Count each line below that has "title" anywhere in it. Answer with the total alone.

------------------------------------------------------------------------

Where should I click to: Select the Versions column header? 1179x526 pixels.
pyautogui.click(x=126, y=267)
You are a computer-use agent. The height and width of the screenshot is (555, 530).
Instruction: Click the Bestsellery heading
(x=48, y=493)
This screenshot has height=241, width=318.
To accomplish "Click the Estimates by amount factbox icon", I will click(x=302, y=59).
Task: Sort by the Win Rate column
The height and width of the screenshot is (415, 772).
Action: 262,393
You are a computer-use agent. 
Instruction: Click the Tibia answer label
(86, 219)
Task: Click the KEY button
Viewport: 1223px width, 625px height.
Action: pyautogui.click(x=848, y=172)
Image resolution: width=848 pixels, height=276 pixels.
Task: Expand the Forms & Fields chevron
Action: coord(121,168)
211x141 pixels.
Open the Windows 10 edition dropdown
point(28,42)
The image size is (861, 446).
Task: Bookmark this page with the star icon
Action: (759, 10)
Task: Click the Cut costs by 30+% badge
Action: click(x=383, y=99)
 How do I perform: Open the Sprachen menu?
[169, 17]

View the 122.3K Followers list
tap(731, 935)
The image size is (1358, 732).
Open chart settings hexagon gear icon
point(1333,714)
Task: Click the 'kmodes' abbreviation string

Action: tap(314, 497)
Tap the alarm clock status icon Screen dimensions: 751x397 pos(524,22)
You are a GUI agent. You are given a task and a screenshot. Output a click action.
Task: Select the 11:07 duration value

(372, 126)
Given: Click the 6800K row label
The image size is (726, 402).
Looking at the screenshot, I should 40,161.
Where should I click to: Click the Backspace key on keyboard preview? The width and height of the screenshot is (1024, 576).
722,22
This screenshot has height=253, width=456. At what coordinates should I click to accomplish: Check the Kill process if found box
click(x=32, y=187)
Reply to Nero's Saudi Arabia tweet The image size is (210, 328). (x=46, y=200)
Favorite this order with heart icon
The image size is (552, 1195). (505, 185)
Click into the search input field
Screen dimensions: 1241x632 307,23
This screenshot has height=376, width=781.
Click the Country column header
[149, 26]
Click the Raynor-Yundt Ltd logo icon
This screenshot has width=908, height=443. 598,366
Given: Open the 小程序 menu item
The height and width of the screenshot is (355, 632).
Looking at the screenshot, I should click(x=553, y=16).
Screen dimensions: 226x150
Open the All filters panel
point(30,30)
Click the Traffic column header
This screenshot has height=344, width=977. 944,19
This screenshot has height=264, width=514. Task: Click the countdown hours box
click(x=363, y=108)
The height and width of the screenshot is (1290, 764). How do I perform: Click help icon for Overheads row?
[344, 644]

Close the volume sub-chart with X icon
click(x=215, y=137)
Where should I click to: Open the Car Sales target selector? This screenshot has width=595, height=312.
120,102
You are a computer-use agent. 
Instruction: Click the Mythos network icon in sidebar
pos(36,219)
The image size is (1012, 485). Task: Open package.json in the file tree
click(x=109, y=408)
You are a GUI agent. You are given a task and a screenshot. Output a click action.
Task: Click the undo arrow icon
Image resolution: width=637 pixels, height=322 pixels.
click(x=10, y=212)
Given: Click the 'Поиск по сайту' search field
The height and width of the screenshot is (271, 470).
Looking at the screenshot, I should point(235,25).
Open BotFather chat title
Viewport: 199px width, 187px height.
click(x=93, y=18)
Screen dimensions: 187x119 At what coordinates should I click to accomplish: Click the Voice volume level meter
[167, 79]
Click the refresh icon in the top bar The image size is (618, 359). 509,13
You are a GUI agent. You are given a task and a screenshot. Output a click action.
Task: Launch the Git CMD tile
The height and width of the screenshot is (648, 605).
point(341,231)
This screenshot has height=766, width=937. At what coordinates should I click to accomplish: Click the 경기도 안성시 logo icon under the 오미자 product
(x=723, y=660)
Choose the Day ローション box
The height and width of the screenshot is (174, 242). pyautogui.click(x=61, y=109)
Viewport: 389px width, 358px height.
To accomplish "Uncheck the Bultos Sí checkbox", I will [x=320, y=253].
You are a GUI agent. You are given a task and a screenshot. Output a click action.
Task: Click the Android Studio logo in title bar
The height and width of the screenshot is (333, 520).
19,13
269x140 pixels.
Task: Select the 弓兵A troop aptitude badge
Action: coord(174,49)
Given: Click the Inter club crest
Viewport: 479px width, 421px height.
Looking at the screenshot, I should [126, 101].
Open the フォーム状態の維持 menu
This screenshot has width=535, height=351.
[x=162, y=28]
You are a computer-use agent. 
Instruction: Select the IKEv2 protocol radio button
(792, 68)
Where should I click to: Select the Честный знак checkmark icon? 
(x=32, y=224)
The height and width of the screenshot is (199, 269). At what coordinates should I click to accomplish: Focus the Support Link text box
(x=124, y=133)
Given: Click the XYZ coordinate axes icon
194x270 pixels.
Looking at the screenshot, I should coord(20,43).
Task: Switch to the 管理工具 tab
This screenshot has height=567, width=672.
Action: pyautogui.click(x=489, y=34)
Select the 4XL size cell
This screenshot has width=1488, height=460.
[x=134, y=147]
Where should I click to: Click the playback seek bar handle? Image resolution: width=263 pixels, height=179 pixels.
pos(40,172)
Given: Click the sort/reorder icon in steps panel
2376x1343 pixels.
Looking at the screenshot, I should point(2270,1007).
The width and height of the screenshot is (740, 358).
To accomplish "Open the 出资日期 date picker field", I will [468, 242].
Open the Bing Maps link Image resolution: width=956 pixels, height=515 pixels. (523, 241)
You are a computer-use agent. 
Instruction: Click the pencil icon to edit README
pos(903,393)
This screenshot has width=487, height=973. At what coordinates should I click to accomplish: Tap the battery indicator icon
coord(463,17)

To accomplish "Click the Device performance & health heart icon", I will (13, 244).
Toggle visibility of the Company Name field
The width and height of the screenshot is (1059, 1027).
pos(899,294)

------------------------------------------------------------------------

» **OUTPUT**: 2